Abstract

Unbound partition coefficient (K_puu) is important to an understanding of the asymmetric free drug distribution of a compound between cells and medium in vitro, as well as between tissue and plasma in vivo, especially for transporter-mediated processes. K_puu was determined for a set of compounds from the SLC13A family that are inhibitors and substrates of transporters in hepatocytes and transporter-transfected cell lines. Enantioselectivity was observed, with (R)-enantiomers achieving much higher K_puu (>4) than the (S)-enantiomers (<1) in human hepatocytes and SLC13A5-transfected human embryonic 293 cells. The intracellular free drug concentration correlated directly with in vitro pharmacological activity rather than the nominal concentration in the assay because of the high K_puu mediated by SLC13A5 transporter uptake.

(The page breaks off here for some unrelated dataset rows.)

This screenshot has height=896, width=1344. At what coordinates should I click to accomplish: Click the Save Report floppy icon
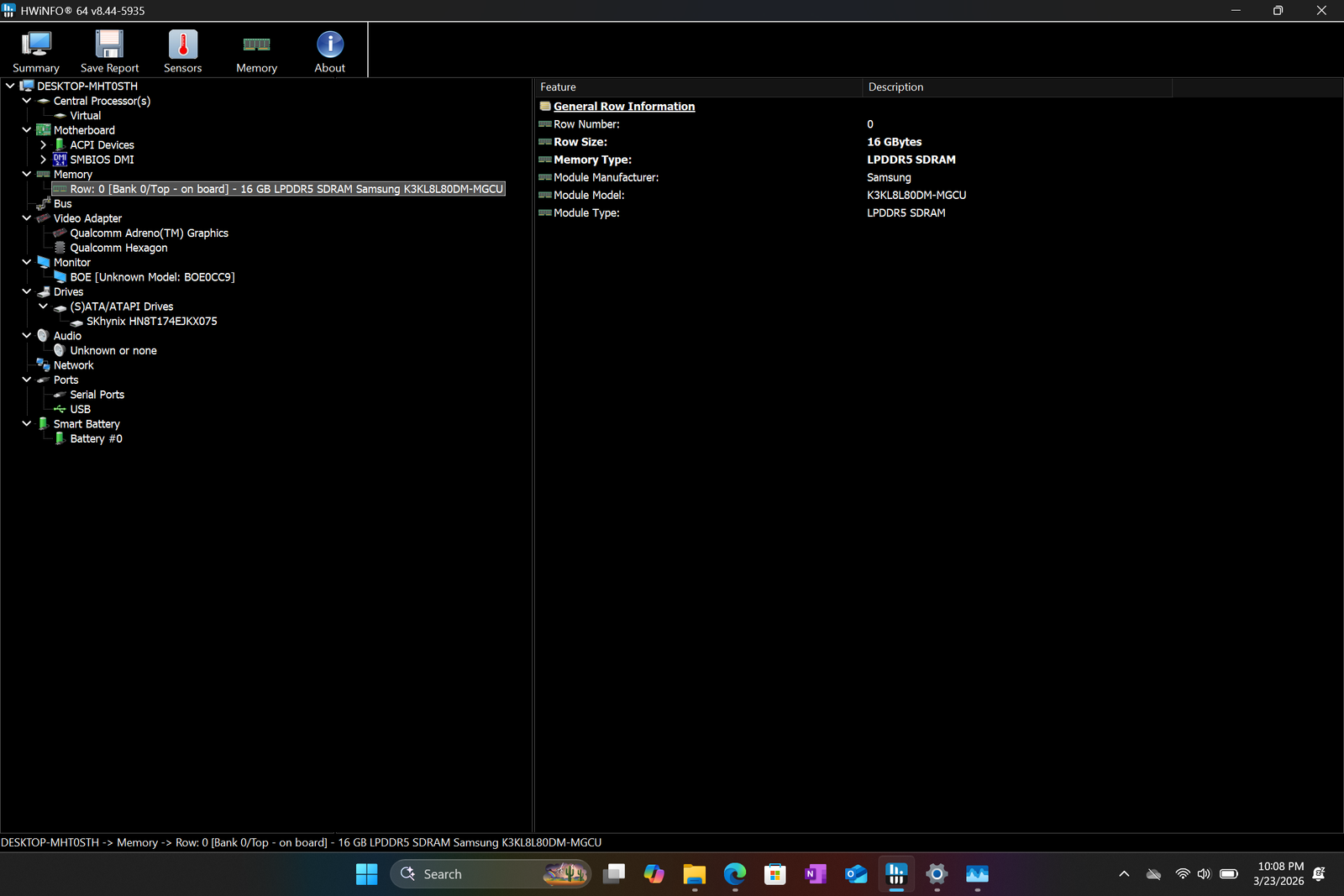pyautogui.click(x=109, y=51)
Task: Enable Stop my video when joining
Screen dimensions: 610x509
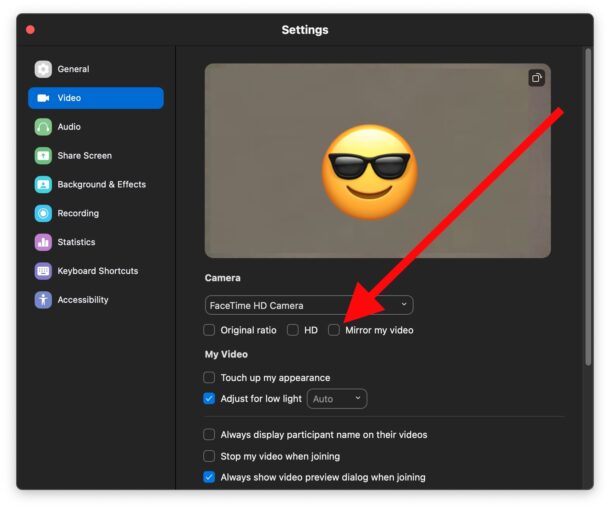Action: click(x=209, y=456)

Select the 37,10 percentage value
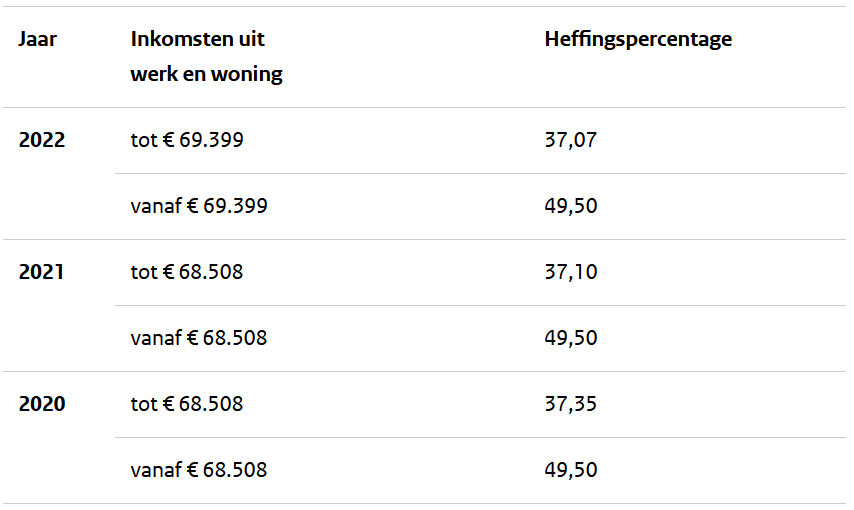571,272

Delivery of the diacid PF-06649298 directly or via hydrolysis of the ethyl ester prodrug PF-06757303 resulted in quite different K_puu values in human hepatocytes (K_puu of 3 for diacid versus 59 for prodrug), which was successfully modeled on the basis of passive diffusion, active uptake, and conversion rate from ester to diacid using a compartmental model. K_puu values changed with drug concentrations; lower values were observed at higher concentrations possibly owing to a saturation of transporters. Michaelis-Menten constant (K_m) of SLC13A5 was estimated to be 24 μM for PF-06649298 in human hepatocytes. In vitro K_puu obtained from rat suspension hepatocytes supplemented with 4% fatty acid free bovine serum albumin showed good correlation with in vivo K_puu of liver-to-plasma, illustrating the potential of this approach to predict in vivo K_puu from in vitro systems.